In early April, I was talking with a younger colleague who was seeking advice about what titles he could legitimately apply for – he is midway through his career and has held roles in Growth and Brand strategy. I am lucky enough to have worked with this young man for the better part of his career. He is an exceptionally bright marketer, strategist and business mind with an MBA from an Ivy League school and 10 years of experience. And yet, he was being shut out of interviews which called for a “product marketing manager.”

 Last week, I spoke with another friend – one of the most brilliant minds in marketing. I know first-hand as I have worked with him on and off since we were young strategists at Deutsch in NY together. This brand and strategic visionary is being shut out of interviews for senior leader roles he is extremely qualified for because he does not have a “product marketing” background.

 “It's even hard to pin down a singular definition of product marketing,” shares Mark Lewis, CMO at Tres Agaves Products. “But whether it is focused on product positioning, key benefits, competitive analysis, launch plans or marketing to customers, it seems like it’s indistinguishable from other marketing. In short, it seems to be code for "we want tech experience” because you couldn't possible market tech without it, which is just not true.”

This harkened back to a recent “impassioned” conversation I had with a CEO who wanted me to hire a “product marketer” for a centrally human services platform business that didn’t require deep technology chops, or a unique set of understanding and skills. It was a basic marketing problem we were trying to solve. I pushed back.

“What is the difference between a plain old marketing expert and a product marketing expert? Don’t all marketers market a product, even if it is a service product? Aren’t the fundamentals of basic marketing at play? Know your customer, know your product and map that knowledge to messaging, pricing and media channel?”

 I mean it isn’t really brain science.

 Don’t get me wrong. I get the gist of the origin of the product marketing role in the purest form. This person understands how to bridge the gap between technical product features and the activation of the features against a user base.

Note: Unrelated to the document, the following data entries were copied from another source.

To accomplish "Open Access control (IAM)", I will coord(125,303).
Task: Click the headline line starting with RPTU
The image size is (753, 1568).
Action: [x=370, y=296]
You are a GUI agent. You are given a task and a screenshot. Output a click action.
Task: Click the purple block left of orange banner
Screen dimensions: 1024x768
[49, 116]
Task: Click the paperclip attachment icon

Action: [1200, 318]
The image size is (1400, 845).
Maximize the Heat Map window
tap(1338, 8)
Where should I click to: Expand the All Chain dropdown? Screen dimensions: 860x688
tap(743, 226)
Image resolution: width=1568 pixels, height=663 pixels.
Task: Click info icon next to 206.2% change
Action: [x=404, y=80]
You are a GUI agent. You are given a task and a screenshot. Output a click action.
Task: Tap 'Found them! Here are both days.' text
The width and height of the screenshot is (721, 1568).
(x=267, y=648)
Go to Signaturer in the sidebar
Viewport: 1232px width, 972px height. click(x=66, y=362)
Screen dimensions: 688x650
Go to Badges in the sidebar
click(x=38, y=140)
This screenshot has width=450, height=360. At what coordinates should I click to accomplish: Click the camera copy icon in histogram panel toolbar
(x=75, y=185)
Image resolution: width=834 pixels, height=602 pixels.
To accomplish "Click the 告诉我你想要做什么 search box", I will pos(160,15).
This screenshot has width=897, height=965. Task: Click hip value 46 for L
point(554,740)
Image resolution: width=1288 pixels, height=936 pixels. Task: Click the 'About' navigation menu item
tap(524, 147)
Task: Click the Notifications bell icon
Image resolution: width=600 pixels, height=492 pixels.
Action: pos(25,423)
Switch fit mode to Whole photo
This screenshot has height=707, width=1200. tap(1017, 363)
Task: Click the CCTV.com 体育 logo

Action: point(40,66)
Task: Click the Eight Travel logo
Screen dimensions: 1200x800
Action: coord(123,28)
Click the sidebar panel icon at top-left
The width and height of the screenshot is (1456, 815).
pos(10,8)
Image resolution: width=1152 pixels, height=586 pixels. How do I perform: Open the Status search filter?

If the title were being specifically used for a highly technical product whereby you, the marketer, are defining and adding features, then driving awareness and adoption of those highly complex features – maybe the title could make sense.

 But even then, it is still just marketing.

 “This is also a question of diversity,” add Lewis. “If companies only hire from a fixed pool of tech "product" marketers, they won't get the benefit of other perspectives or techniques. More diverse people and sets of experience unquestionably leads to better marketing. Hire people who know how to understand an audience and bring the right combination of strategic rigor and creativity to marketing. The rest can be learned.” 

In the end, the new title of “product marketing” is just one more way technologists have infiltrated the highly-proven, age old practice called marketing and repopulated it with meaning, thus making people somehow feel locked out, less capable or unqualified. And yes, it leads to more white tech hiring more white tech.

I call BS. And I am not afraid to take on the tech industry who has eroded away the beauty of marketing, what great marketing is and what it takes to be a great marketer.

 In my opinion, a great marketer needs to have three fundamental superpowers:

  1. The desire to unpack the details of the product they are marketing to the enth degree, whether it is a product you are intimate with or not. Whether you are marketing green beans or the latest complex financial technology (and I speak form the experience of having done both!), the process is the same. Dive deep and know everything there is to know about the product in its current state and in its innovation. The difference here between good and great is passion! What products are you most passionate about deeply understanding and can you embrace that product fully? It has nothing to do with anything more than that.

  2. The ability to deeply listen to and empathize with your customers – to find the heart and meaning between their needs and your product offering. A genius marketer has the gift of hearing what others can’t. They hear the stories in data, in customer experience feedback, in research. And they translate that into stores of inspiration. It matters less that they know a product but more that they can connect a product to its customers in the most impactful way.

  3. Translate the bridge between the product and the customer into the right message in the right media at the right time at the right price. It’s age old marketing, folks. A great marketer will craft a media mix that is integrated to creative message and supercharges it at the most efficient cost and ROI. They test and plan and retest. Again, whether it is green beans or financial technology – the process of taking a product to market is the same.

 A great marketer knows how to dissect and “become the product” they are working on at the meta level. They know how to translate any product into a story. And they know how to accelerate adoption and activation. If they don’t, they are not a great marketer – whether their title says “product marketing,” or not.